==== Given text ====

ClusterEnG

k-means clustering

Brief Description

k-means clustering is one of the most popular techniques used in data mining to partition n observations into k clusters (k ≤ n). K-means clustering algorithm aims to minimize within-cluster variance. In other words, for a given set of d-dimensional observations (x₁, x₂, x₃, ..., x_n), k-means clustering algorithm successively assigns observations to a cluster C = {C₁, C₂, ..., C_k} so that $\sum\limits_{i=1}^k \sum\limits_{x \in C_i} \| x - \mu_i \|^2 $ is minimized, where μ_i is the mean of the ‘current’ cluster C_i.
First, the algorithm randomly initializes k number of means(centers) and then assigns each observation to the nearest mean. In the next step, centers of the newly formed clusters are taken to be the new means, just like the way to find center of mass. The algorithm is repeated until convergence of k centers.

Algorithm Steps

Randomly select k cluster centers, (μ₁, μ₂, …, μ_k).
Calculate the distance, usually Euclidean distance between each data point x_i ∈ (x₁, x₂, …, x_n) and k centers.
d(x_i, μ_j)=∥x_i − μ_j∥²
where i ∈ (1, 2, ..., n),j ∈ (1, 2, ..., k)∀i
Assignment step: Assign each data point to the cluster center whose center yields the least within-cluster variance which is sum of squared distances.
Update step: Recalculate the new centers of each cluster, just like finding centers of mass.
$$\mu_i^{(t)}=\frac{1}{|C_i^{(t)}|}\sum_{x_i\in C_K}\|x_i-\mu_i\|^2$$
Repeat step 3) and 4) until the centers do not change.

Pros.

- Easy to understand

- Fast and relatively efficient

- Best results are obtained when data points are well separated

- Always converges

Cons.

- Number of clusters k to be specified

- Random initialization may cause inappropriate centers

- Can provide local optima of within-cluster variance

- Unable to handle noisy data and outliers

- Fails for non-linear seperable data set

- Centers can be far away from data points

Reference: Wiki page

k-medoids clustering

Brief Description

k-medoids clustering is similar to k-means, but with a constraint that the center of a cluster must be one of the data points. It will first randomly choose k data points as centers for clusters, also known as examplars, and let each data point join a cluster by minimizing total within-cluster variance or dissimilarity. These exemplars are called medoids. Then, the algorithm proceeds in two steps: swap non-medoid data with medoid ones, and choose the medoids that minimizes the sum of dissimilarities , and again let the points join the closest medoid. Iteration ends when assignments do not change.

Algorithm Steps

Randomly select k data points as exemplars, called medoids.

====

# Instruction A
From the clustering text, extract the passage that begins at the words "First, the algorithm" and stops after the words "of squared distances.".

==== Records for the task ====

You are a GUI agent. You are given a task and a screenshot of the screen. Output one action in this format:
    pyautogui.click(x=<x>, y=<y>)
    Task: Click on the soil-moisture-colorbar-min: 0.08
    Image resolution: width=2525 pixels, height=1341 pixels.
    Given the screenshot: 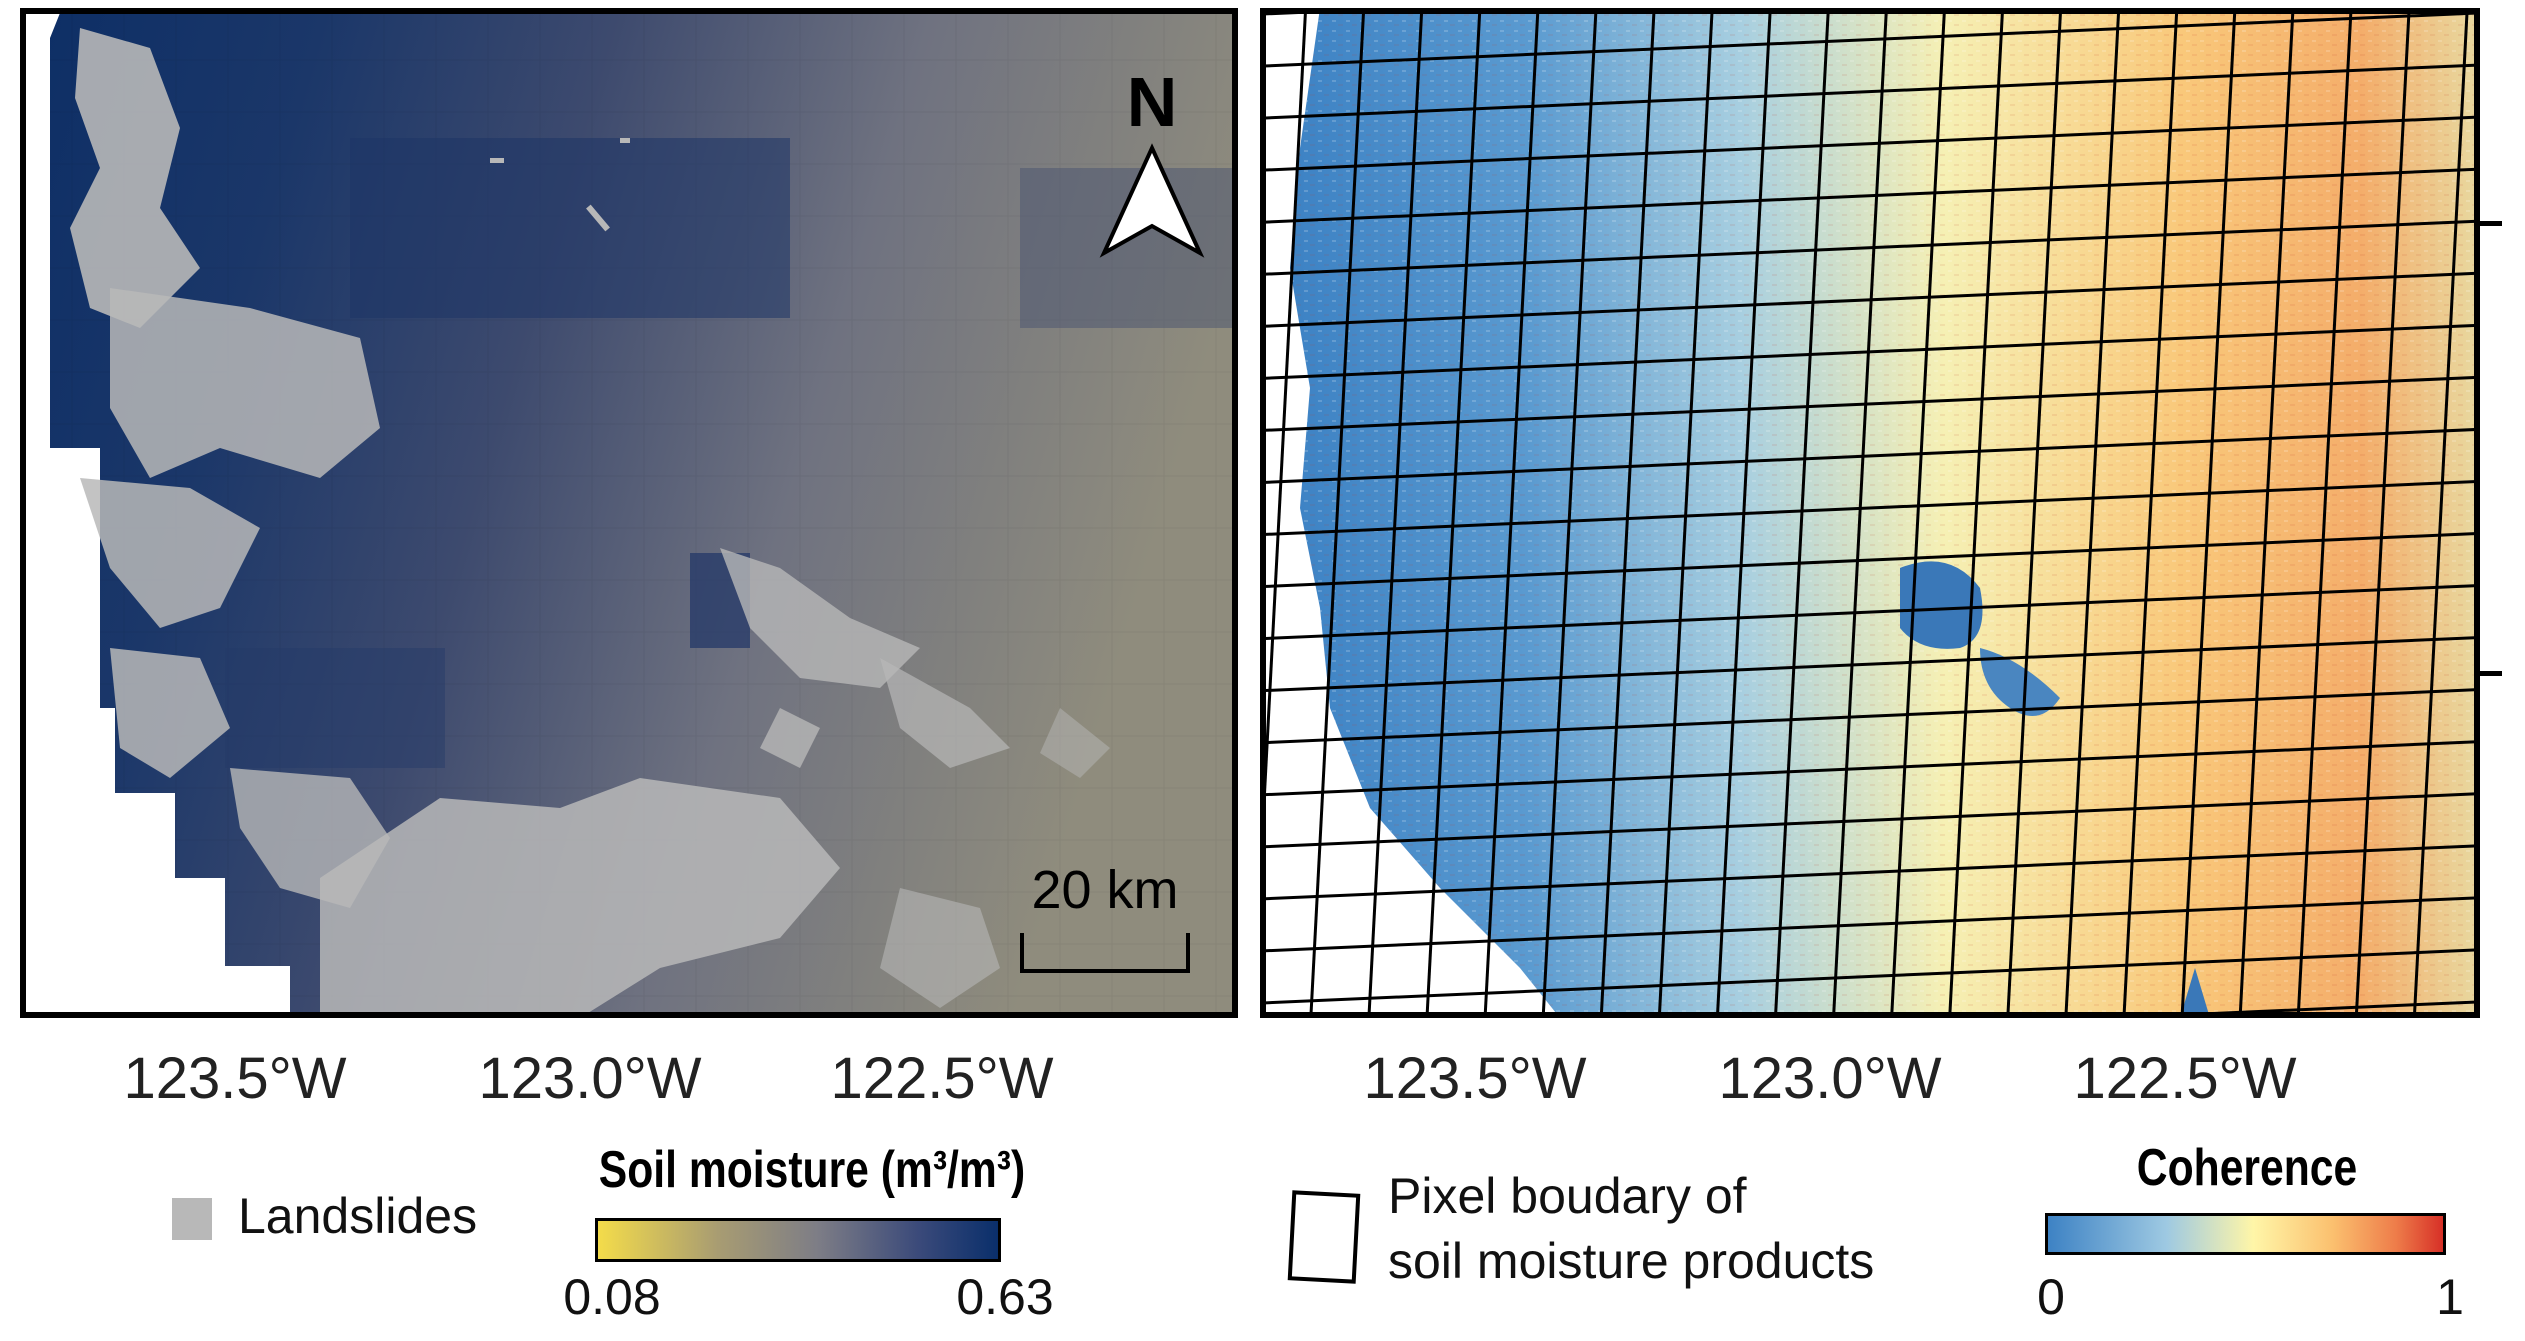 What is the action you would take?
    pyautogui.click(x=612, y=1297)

====
==== Records for the task ====

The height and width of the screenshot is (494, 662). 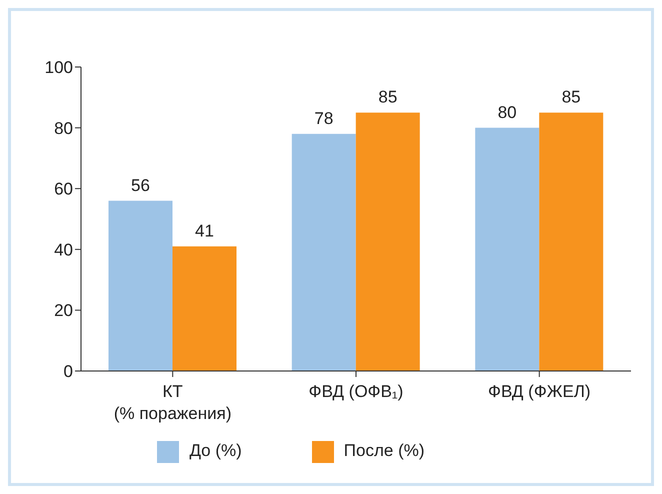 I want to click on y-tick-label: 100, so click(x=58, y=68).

====
==== Records for the task ====

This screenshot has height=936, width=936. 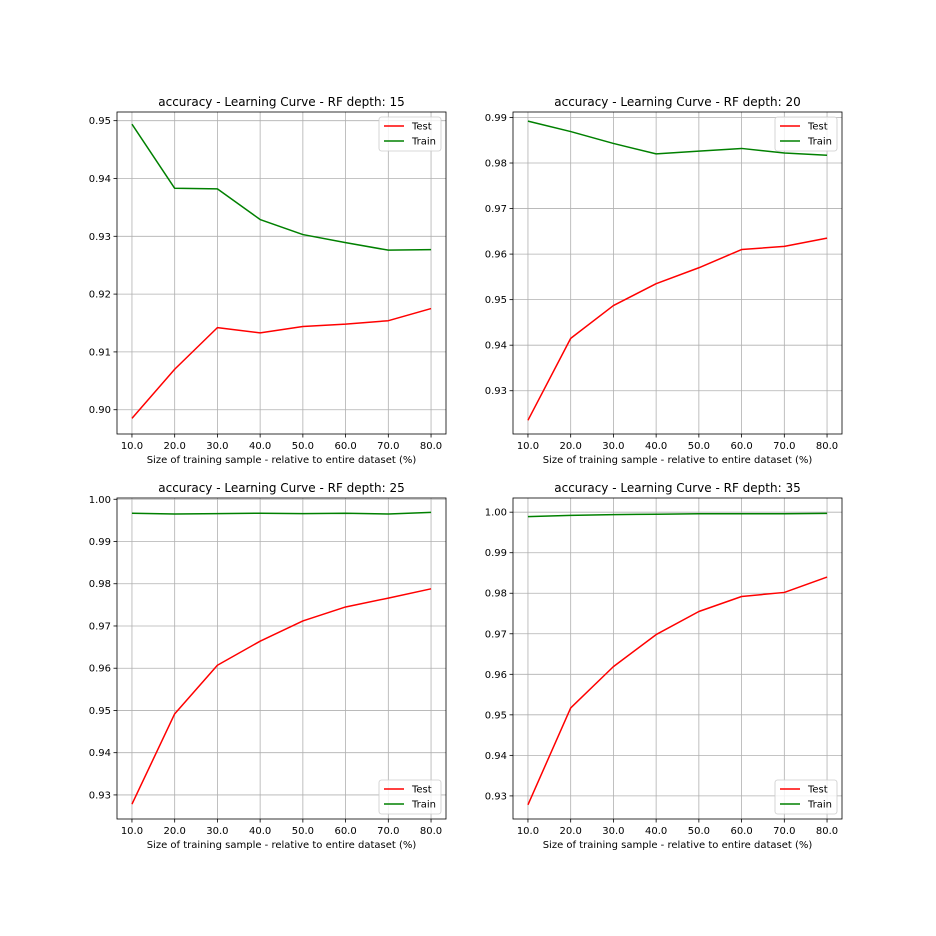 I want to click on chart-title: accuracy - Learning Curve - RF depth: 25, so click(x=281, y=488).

====

# Instruction B
Return only the lines of the records that begin at the line containing "You are a GUI" and stop after the line containing "Image resolution: width=2525". In them, swap "format" for "layout" and leave everything else unchanged.

# Expected answer A
First, the algorithm randomly initializes k number of means(centers) and then assigns each observation to the nearest mean. In the next step, centers of the newly formed clusters are taken to be the new means, just like the way to find center of mass. The algorithm is repeated until convergence of k centers.

Algorithm Steps

Randomly select k cluster centers, (μ₁, μ₂, …, μ_k).
Calculate the distance, usually Euclidean distance between each data point x_i ∈ (x₁, x₂, …, x_n) and k centers.
d(x_i, μ_j)=∥x_i − μ_j∥²
where i ∈ (1, 2, ..., n),j ∈ (1, 2, ..., k)∀i
Assignment step: Assign each data point to the cluster center whose center yields the least within-cluster variance which is sum of squared distances.

# Expected answer B
You are a GUI agent. You are given a task and a screenshot of the screen. Output one action in this layout:
    pyautogui.click(x=<x>, y=<y>)
    Task: Click on the soil-moisture-colorbar-min: 0.08
    Image resolution: width=2525 pixels, height=1341 pixels.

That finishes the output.